Efficient carbon nanotube/polyimide composites exhibiting tunable temperature coefficient of resistance for multi-role thermal films

Abstract

Thermal films based on carbon nanotube (CNT) composite film have attracted focus in practical applications. This paper develops a highly flexible and multi-role CNT/Polyimide (PI) composite film by employing the dielectrophoresis technique to incorporate bundles of SWCNT into patterned PI substrates. The CNT composite film with a nickel conductive layer exhibits a tunable temperature coefficient of resistivity (TCR) while vacuum thermally treated at diverse temperature.
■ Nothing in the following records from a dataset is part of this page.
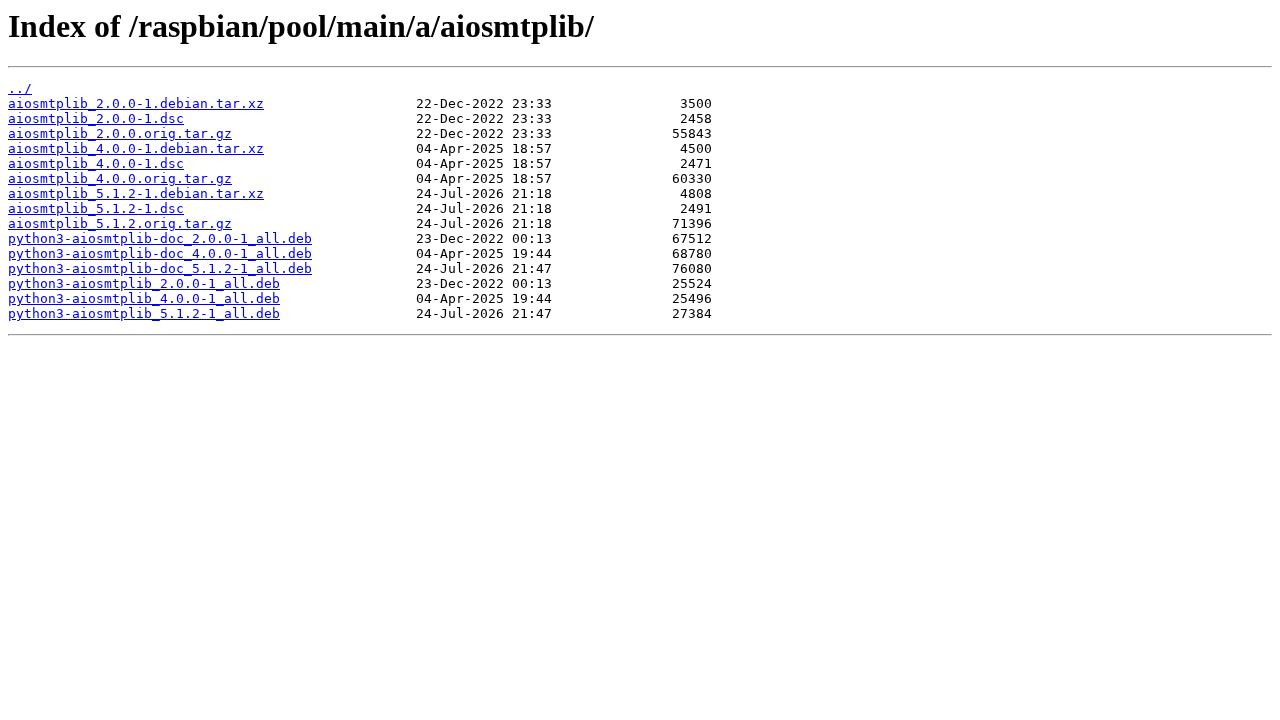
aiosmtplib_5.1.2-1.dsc (96, 208)
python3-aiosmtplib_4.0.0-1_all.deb (144, 298)
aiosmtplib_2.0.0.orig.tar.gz (120, 133)
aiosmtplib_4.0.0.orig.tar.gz (120, 178)
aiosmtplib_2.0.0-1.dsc (96, 118)
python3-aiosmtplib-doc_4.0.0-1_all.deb (160, 253)
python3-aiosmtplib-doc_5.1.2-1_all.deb (160, 268)
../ (20, 88)
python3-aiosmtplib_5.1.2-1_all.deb (144, 313)
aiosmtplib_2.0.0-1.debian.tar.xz (136, 103)
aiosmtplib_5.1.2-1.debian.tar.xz (136, 193)
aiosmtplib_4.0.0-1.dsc (96, 163)
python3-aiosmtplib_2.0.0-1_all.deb (144, 283)
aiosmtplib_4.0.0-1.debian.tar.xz (136, 148)
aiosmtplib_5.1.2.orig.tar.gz (120, 223)
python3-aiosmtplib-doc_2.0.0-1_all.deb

The evolution of the TCR could be controlled from the negative correlation (reached −15000 ppm/°C) to the positive (up to nearly 10000 ppm/°C), which is mainly determined by the reform of the tube connection and covalent bonds in composites due to accumulated thermal energy of annealing, resulting in the change of charge transport. Moreover, the transient response of film devices annealed at different temperature could remain on the order of microseconds proving the robustness of the technology. Demonstrations in human body temperature sensing and micro wind tunnel flow measuring represent excellent sensitivity and reproducibility. The proposed thermal film based on CNT/PI composite with a tunable resistance-temperature characteristic gives a great application potential in intelligent protection electronics, sensing elements and other related thermal applications.